Uitgeverij Jurgen Maas
De vrouw die met de vertraagde trein uit Ankara kwam
De vrouw die met de vertraagde trein uit Ankara kwam
Zebercet, een kleine man
van drieëndertig jaar, zwaait de scepter in het hotel waar hij zijn gehele
leven al woont en ook is geboren. Hotel Moederland is gesitueerd in een herenhuis
- twee verdiepingen, 9 kamers - en de
heer Rüstem heeft indertijd het familiehuis getransformeerd tot hotel. Er komen
regelmatig vaste gasten, een lerarenechtpaar, een hoertje met haar klanten, zakenlui.
Hij werkt er al sinds hij
de lagere school heeft doorlopen. Verder leren of studeren zat er niet in. Nog steeds woont hij in zijn oude kamer, dus eigenlijk op zijn werk, of werkt in
zijn huis. Het is als het ware een cocon voor hem, die hij alleen op vaste
momenten verlaat, echter wel mondjesmaat, omdat hij zich dan steeds zo nerveus
voelt. Elke vier weken gaat hij naar de kapper, eens per jaar, of twee jaar naar
de kleermaker, elk half jaar naar het badhuis en éénmaal per maand naar het
postkantoor.
Plichtsgetrouw voert hij
de leiding, waarbij hij tal van vaste gewoonten heeft - misschien zelfs wel
rituelen te noemen - die hem derhalve houvast lijken te bieden.
Een groot prater is hij
niet, maar zijn gedachten nemen soms een loopje met hem. Dat zijn de momenten waarop de lezer meer in zijn innerlijk kan kijken, want verder is hij zeer
gesloten.
Al van jongs af aan is hij
het slachtoffer van plagerijtjes en wordt hij belachelijk gemaakt. Dat zal de
oorsprong zijn van zijn kwetsbaarheid.
De vrouw
Wanneer er een jonge,
rondborstige en naamloze vrouw 'met de vertraagde trein uit Ankara komt', een
kamer boekt, maar na één nacht vertrekt met de mededeling dat ze snel weer
terug is, raakt hij door haar geobsedeerd. Na drie dagen is ze echter nog niet
terug, maar Zebercet laat alles op haar kamer intact en het licht branden. Hij
gaat er regelmatig even zitten, rookt haar half opgerookte sigaretten op en 'bedrijft
de liefde met haar' door op haar gebruikte handdoek te masturberen.

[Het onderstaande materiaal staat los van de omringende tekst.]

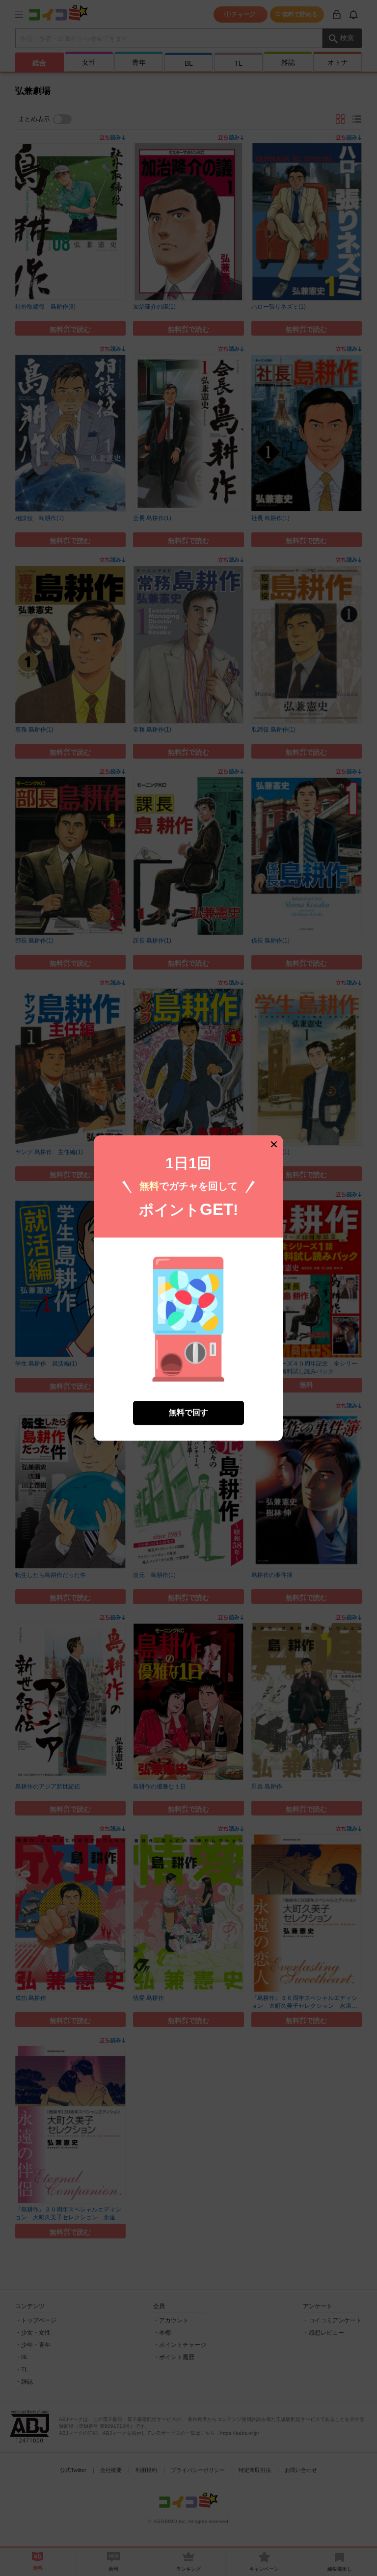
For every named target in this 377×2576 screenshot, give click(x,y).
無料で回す (188, 1412)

Het feit dat hij is besneden,
na de lagere school, komt regelmatig terug. Ook in zijn dromen komt 'de tang'
een aantal maal voorbij. Dit lijkt een speciale indruk op hem gemaakt te
hebben. (Tja, dat kan ik me ook heel goed voorstellen).
De werkster
Half dertig en eveneens
geen praatgraag persoon, die houdt van slapen. Dat is de korte omschrijving van
de werkster die ook in het hotel woont en werkt. Zebercet moet haar 's morgens
altijd wekken en gedurende de nacht.......
'Op een nacht toen hij al in bed lag stond hij weer
op, ging de kamer naast de zijne in, deed het licht aan. Het was warm, ze sliep
zonder deken of laken; haar hemd was omhoog gekropen. Hij deed de deur dicht,
liep naar haar toe. Deed de knoopjes open, nam haar borsten in zijn hand: vol,
strak. Hij schudde haar door elkaar. Ze bewoog niet; 'Ben je er, oom?' vroeg ze
in haar slaap. Hij schudde nog een keer: 'Wakker worden, meid!' Ze deed haar
ogen open en ging rechtop zitten: 'Ik sta al op, heer.' 'Nee, niet opstaan,
opschuiven.' [...] Hij stapte in bed, draaide haar op haar rug. Ze deed haar
ogen dicht. Hij wurmde haar onderbroek uit, smeet die weg. Ze had flink wat
haar. Hij ging met zijn volle gewicht op haar liggen en haalde met een hoop
gehijg en gepuf zijn gerief.'
De officier buiten dienst
Een duister figuur - 'noteert u maar officier buiten dienst' -
, is een poosje gast. Zebercet voelt zich behoorlijk ongemakkelijk, omdat de
man 's middags en 's avonds ook in de zitkamer zit.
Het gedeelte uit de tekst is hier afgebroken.